Cem
anos antes da Clean Feed ter sido criada, era Lenine que coçava a cabeça: “A
questão ‘Que fazer?’ tem-se posto com particular acuidade”, concluía o bolchevique
nas páginas do jornal “Iskra”. Como é óbvio, não falava de jazz. Mas, a certa
altura, os detratores da chancela portuguesa suspeitavam que os seus fundadores
se referissem ao jazz tradicional exatamente como Lenine se havia referido ao
czarismo: “Temos estado a falar de uma preparação sistemática, metódica, mas
não quisemos de modo algum dizer com isso que a autocracia não possa cair senão
na sequência de um assalto organizado.

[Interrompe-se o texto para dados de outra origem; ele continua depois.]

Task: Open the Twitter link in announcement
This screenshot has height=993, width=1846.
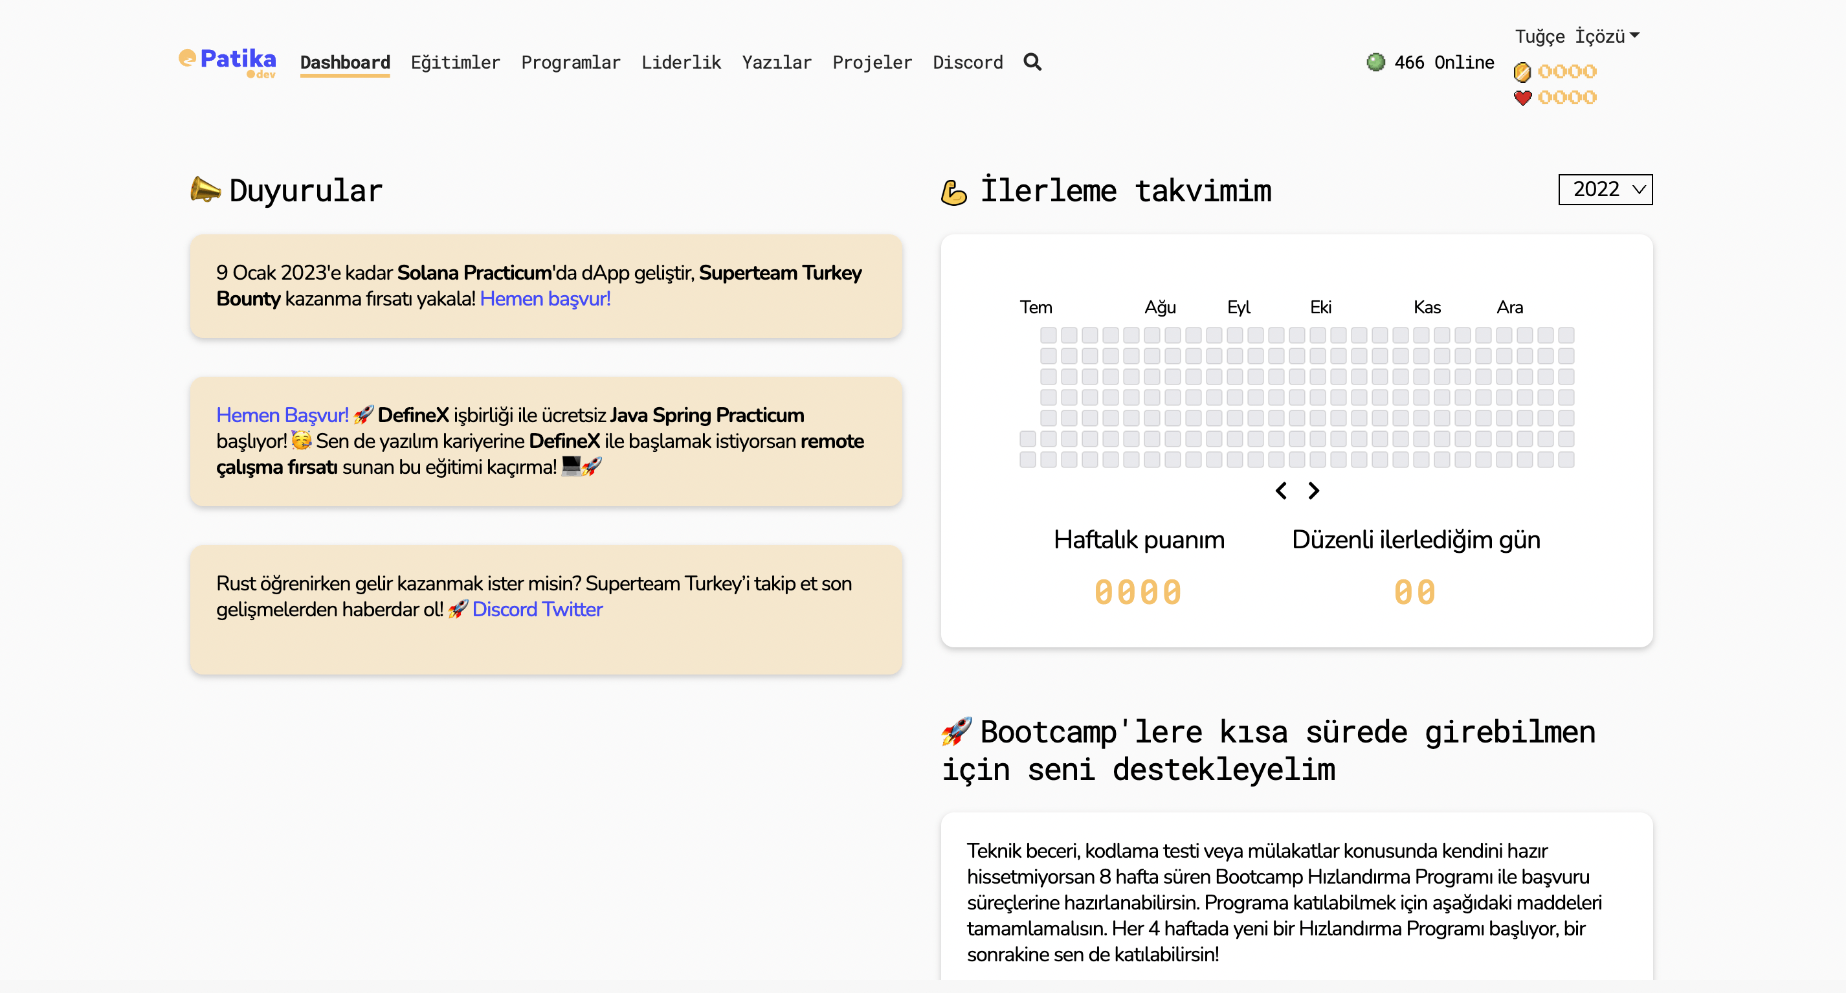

É muito mais provável que ela caia sob o
choque de uma explosão espontânea.” Bom, no que diz respeito ao jazz enquanto
peça de museu, isto foi mais uma implosão do que outra coisa qualquer. Com
ironia, é o que traz à memória a Clean Feed neste vitriólico “What is to be
Done’, a sua quingentésima edição que, por sinal, num encarnadinho
profundamente soviético, lembra também o que um dia escreveu Bill Shoemaker a
propósito da rutura na arte: “A mudança é muitas vezes um disfarce artificioso
para continuidades mais profundas.”
A citação tem um ponto: é que, aqui, mesmo
sem o pretender, o trio de Ochs, Cline e Cleaver evoca uma época em que o jazz
mais predatório, o funk mais esquálido e o rock mais bacilar foram improváveis
companheiros de borga, em que se diria que o genoma do jazz ficou de tal forma comprometido
que só a ciência forense o podia identificar. Mas, nesse particular, Chuck
Berry é que tinha razão. Em 1980, quando a fanzine
“Jet Lag” o pôs a ouvir Sex Pistols, Clash, Ramones e Talking Heads, disse
assim: “Não é nada que não tenha ouvido antes. Isto parece precisamente o tipo
de jam que o BB ou o Muddy pudessem
fazer nos bastidores do antigo Anfiteatro Internacional, em Chicago.” Nem de
propósito, chamou-se no wave à lamela
em que se guardou o material genético deste “What is to be Done”. Uma
caracterização inspirada em Claude Chabrol, que, quando lhe perguntaram a razão
de os seus filmes divergirem tanto dos da Nouvelle Vague, e embora Krishna o
tivesse afirmado antes, respondeu: “Não há vagas, só o oceano”. Salpicado pelo
Ornette de “Of Human Feelings”, pelos Lounge Lizards, pelos Contortions e por aqueles
discos de inícios de 80 de gente como James “Blood” Ulmer, Material ou Elliott
Sharp, agora, é este trio que o vem recordar. Que fazer? Dar aos braços, claro.